Desde su posesión el 7 de agosto, el mandatario de Colombia, Abelardo De La Espriella ha puesto en marcha medidas contundentes en materia de seguridad, como la creación del Bloque de Defensa y la expedición de un decreto que reconoce oficialmente a las organizaciones terroristas, dotando de herramientas legales a la Fuerza Pública. Además, anunció la construcción de megacárceles y un proyecto de ley para castigar con cadena perpetua los delitos contra mujeres y niños, marcando un giro en la política de orden público.
La emergencia causada por el terremoto del 10 de agosto también ha sido atendida con prioridad. El presidente recorrió las zonas afectadas y dispuso recursos para apoyar a las familias damnificadas, articulando esfuerzos con campañas ciudadanas y empresariales. Las ayudas buscan garantizar la reconstrucción de viviendas y la atención inmediata de necesidades básicas, en un gesto que ha sido percibido como un compromiso directo con las comunidades más golpeadas por la tragedia.

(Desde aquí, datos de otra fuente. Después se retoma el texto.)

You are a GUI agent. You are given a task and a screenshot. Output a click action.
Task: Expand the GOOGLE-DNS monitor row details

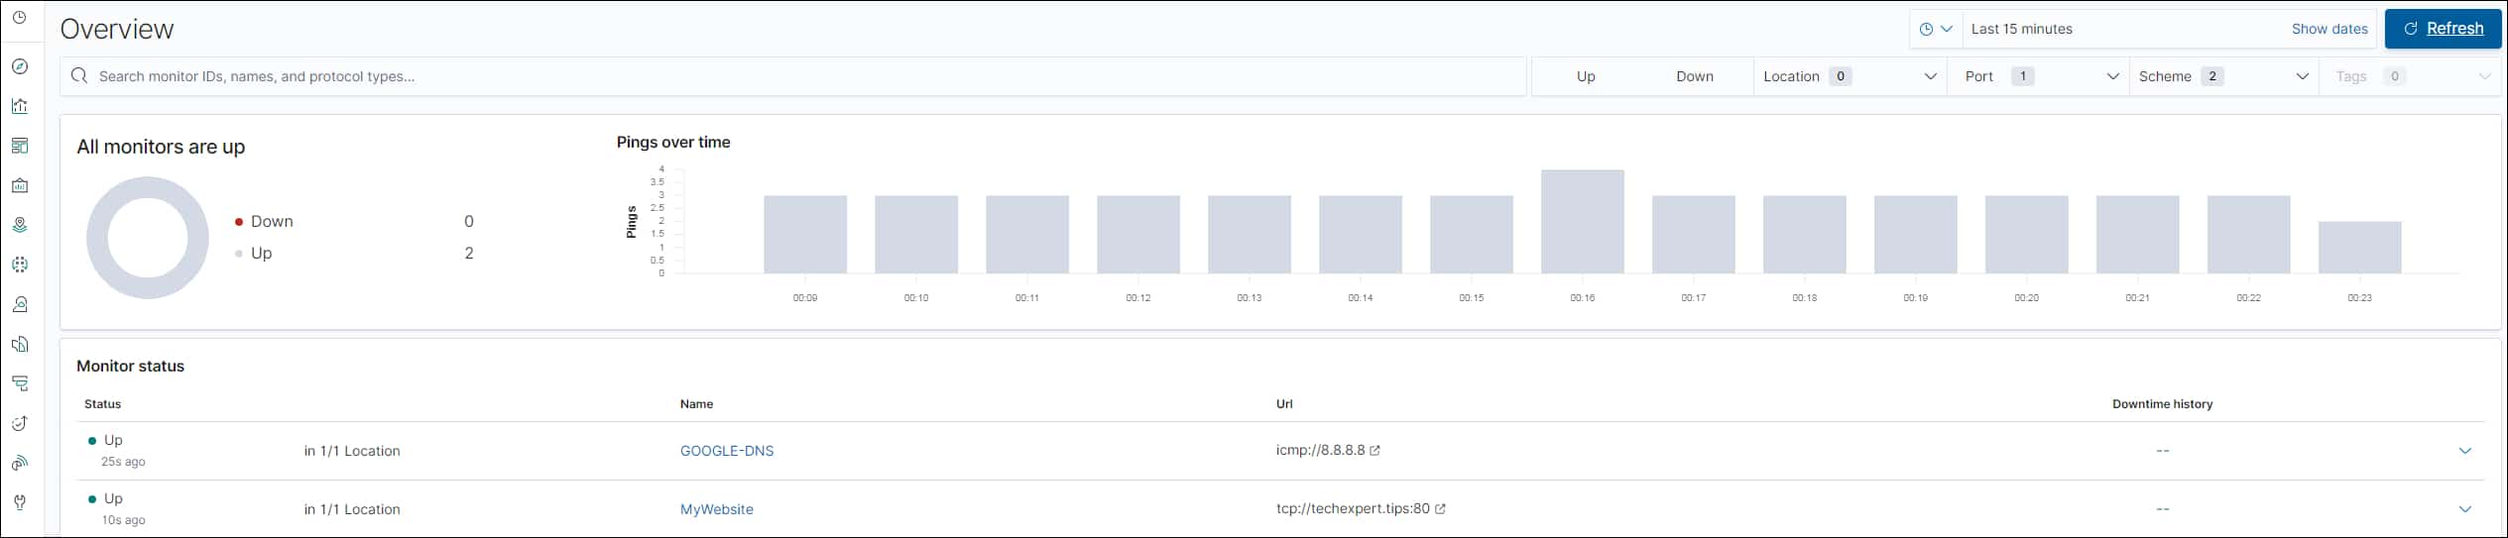pos(2464,451)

En el ámbito político y económico, De La Espriella ha impulsado proyectos de ley en el Congreso para consolidar sus reformas, eliminó el impuesto al patrimonio para incentivar la inversión y puso en marcha un plan de austeridad que incluye el cierre de embajadas y consulados. Con estas decisiones, su gobierno ha mostrado una gestión activa y visible en apenas ocho días, con acciones que, según lo informado oficialmente, buscan fortalecer la seguridad, apoyar a los damnificados y reorganizar el Estado para hacerlo más eficiente.